▶ [What is asked] Starting at the line that contains "Task: Select MySQL" and ending at the last of the lines, substitute "installation list" for "install list" and give those lines again with everything else unchanged. Leave the pictures out.

++++ Provided data

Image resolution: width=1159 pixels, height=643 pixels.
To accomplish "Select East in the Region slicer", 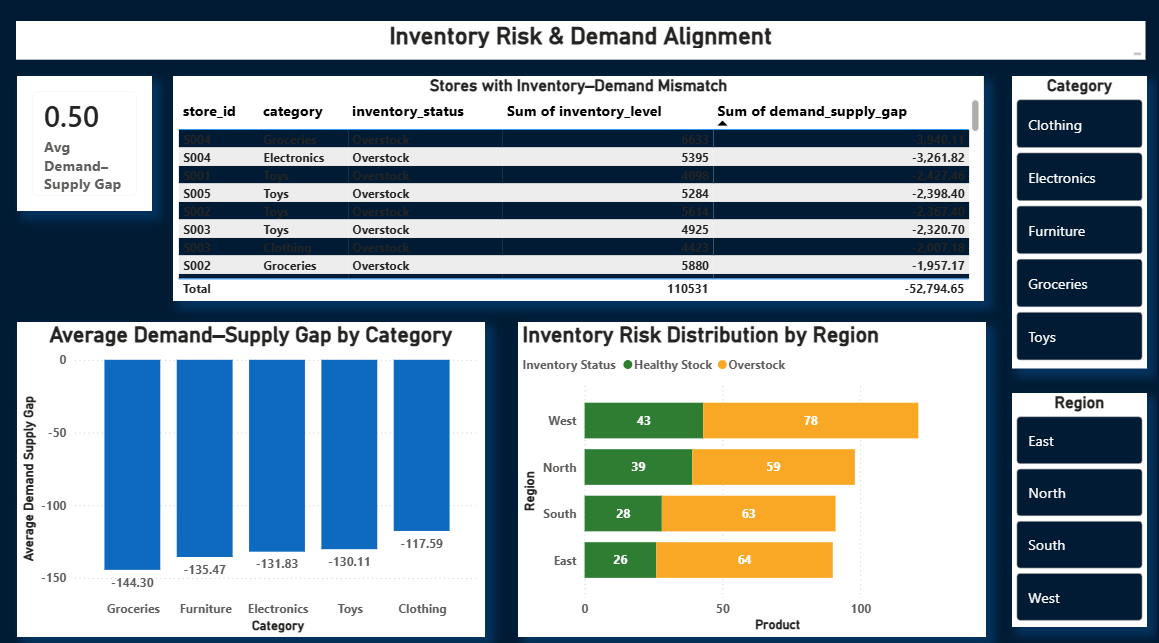I will click(x=1079, y=441).
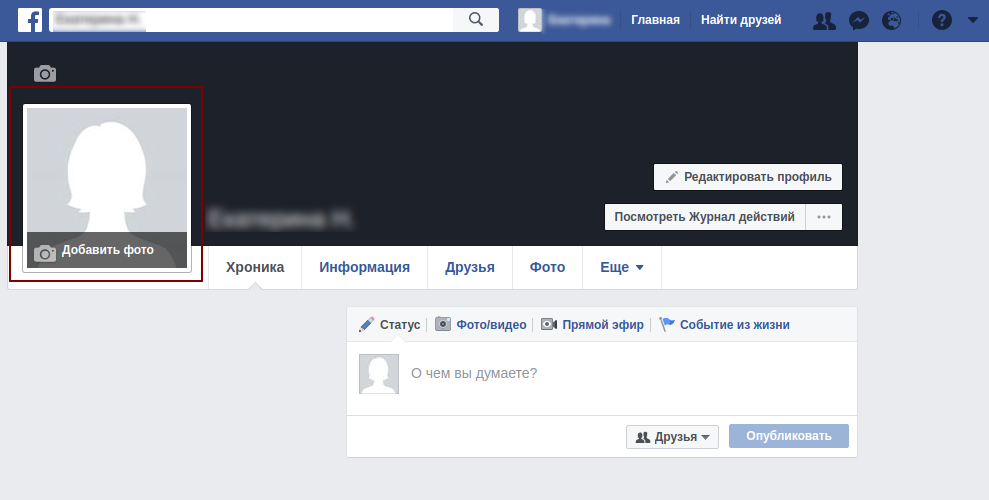The width and height of the screenshot is (989, 500).
Task: Open the Messenger messages icon
Action: pyautogui.click(x=858, y=20)
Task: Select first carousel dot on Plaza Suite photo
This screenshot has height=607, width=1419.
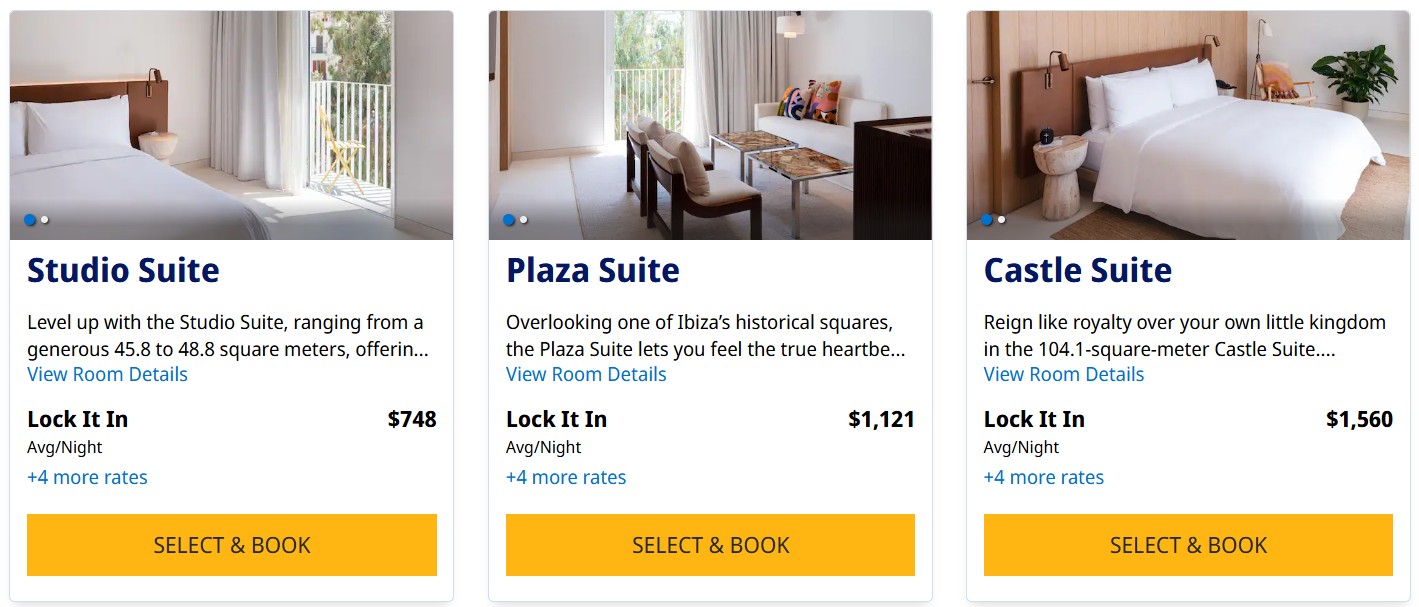Action: click(x=509, y=220)
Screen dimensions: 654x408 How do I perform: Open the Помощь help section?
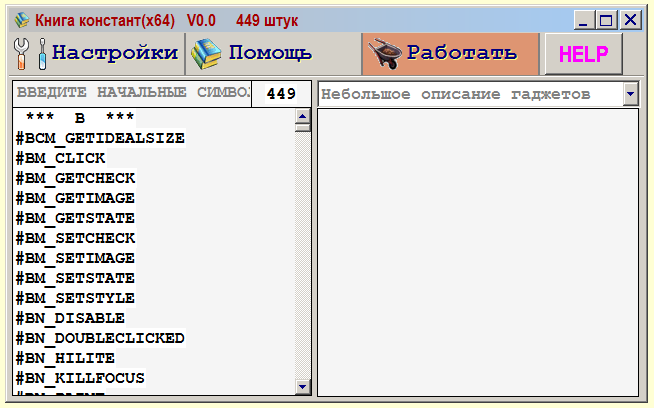[x=274, y=54]
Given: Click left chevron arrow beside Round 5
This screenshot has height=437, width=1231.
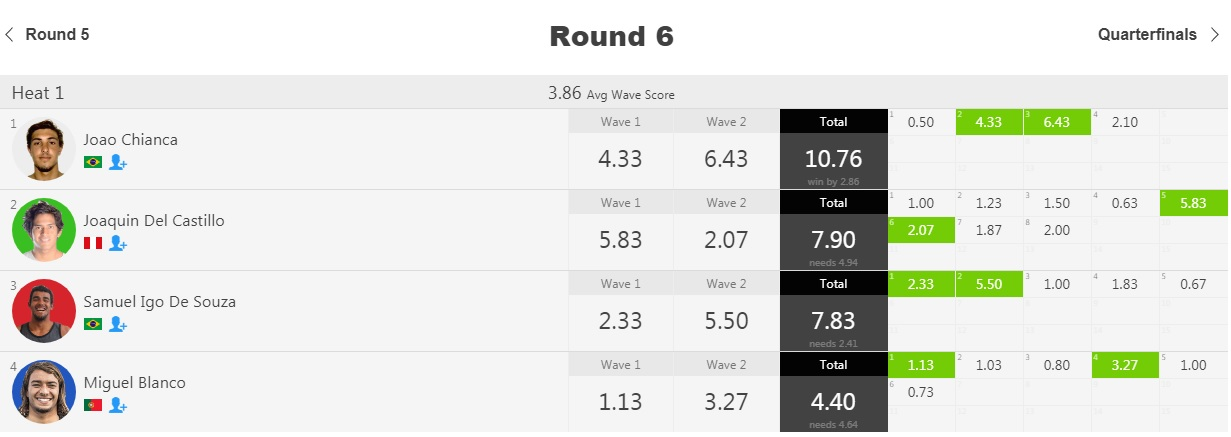Looking at the screenshot, I should tap(10, 35).
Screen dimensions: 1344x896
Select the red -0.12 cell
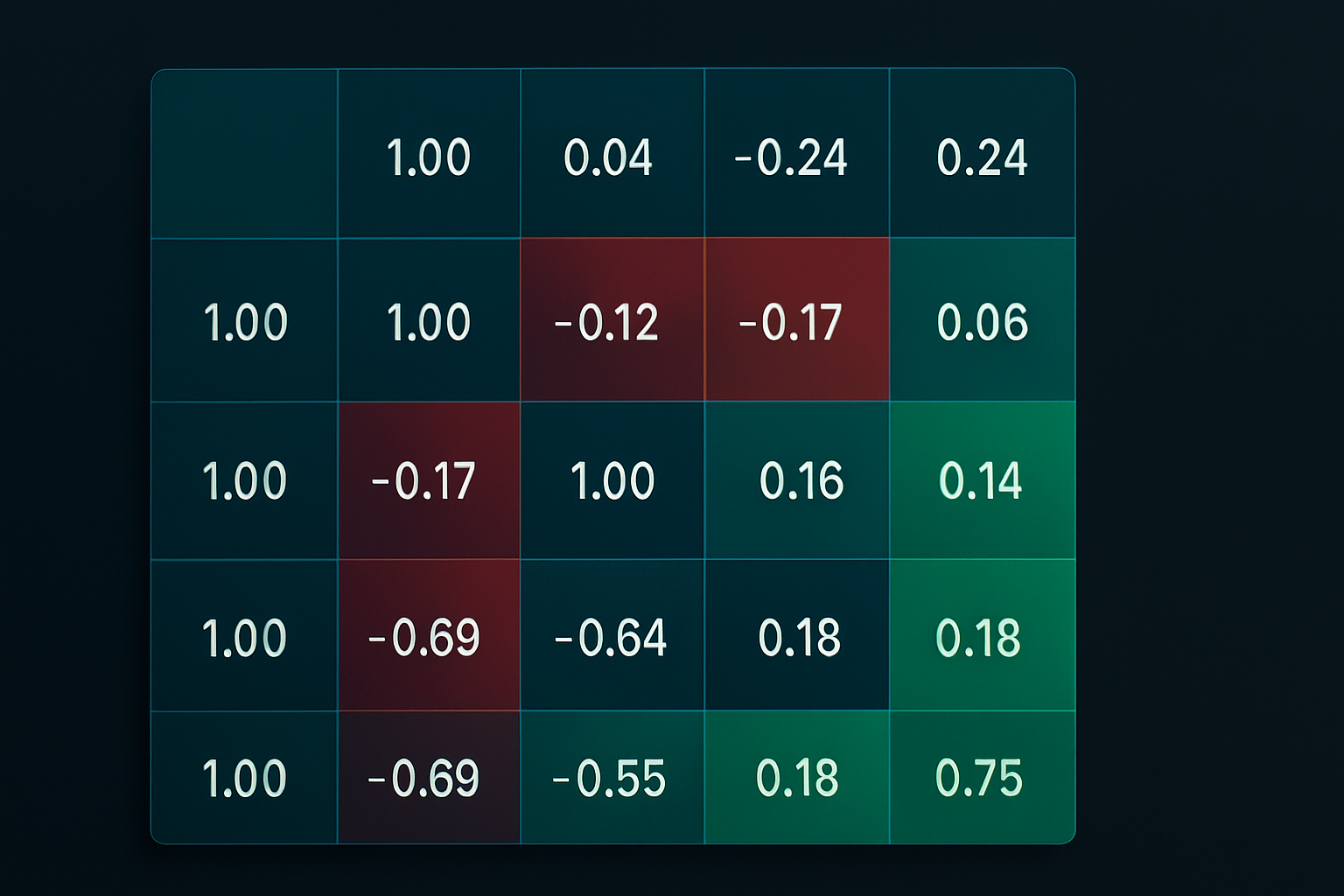(609, 322)
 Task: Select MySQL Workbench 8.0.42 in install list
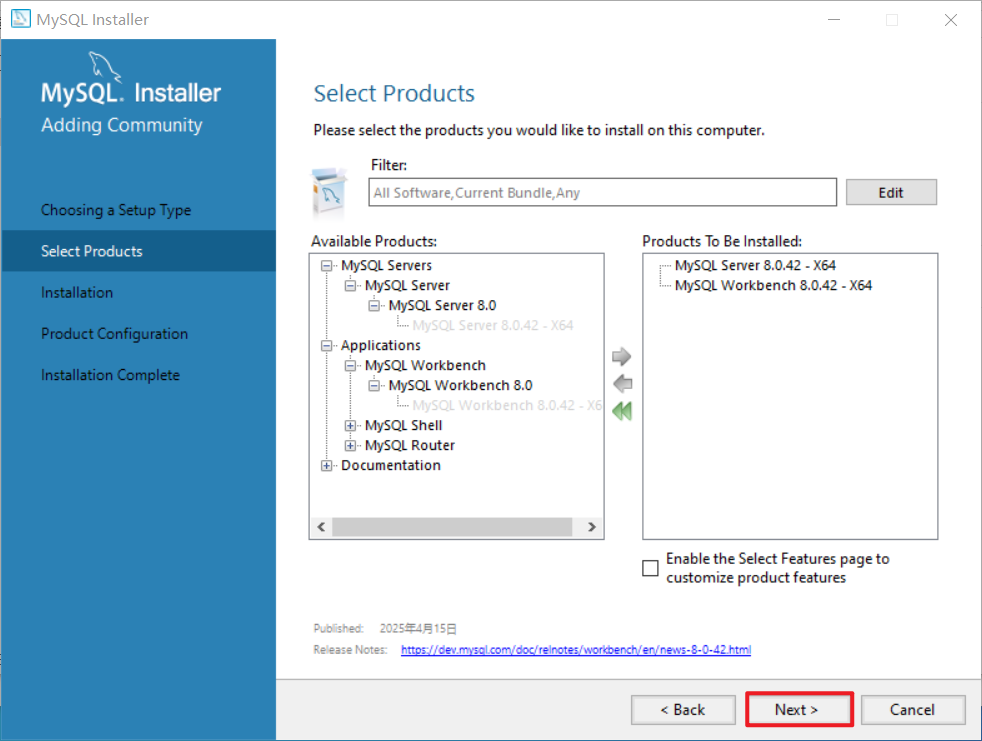[773, 286]
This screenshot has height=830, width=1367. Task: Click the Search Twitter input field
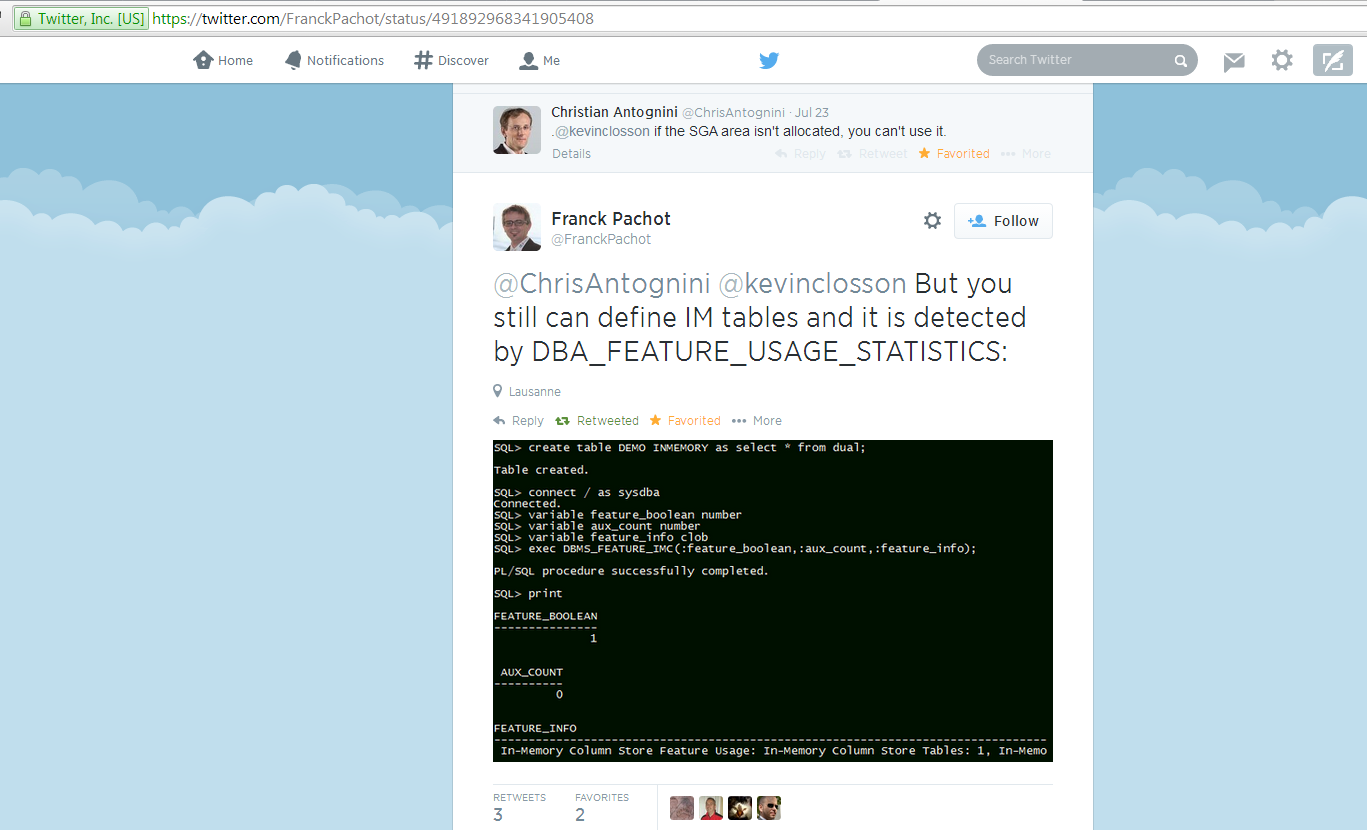[x=1075, y=60]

++++++++

▶ [Final answer]
 Task: Select MySQL Workbench 8.0.42 in installation list
[773, 286]
This screenshot has height=830, width=1367. Task: Click the Search Twitter input field
[x=1075, y=60]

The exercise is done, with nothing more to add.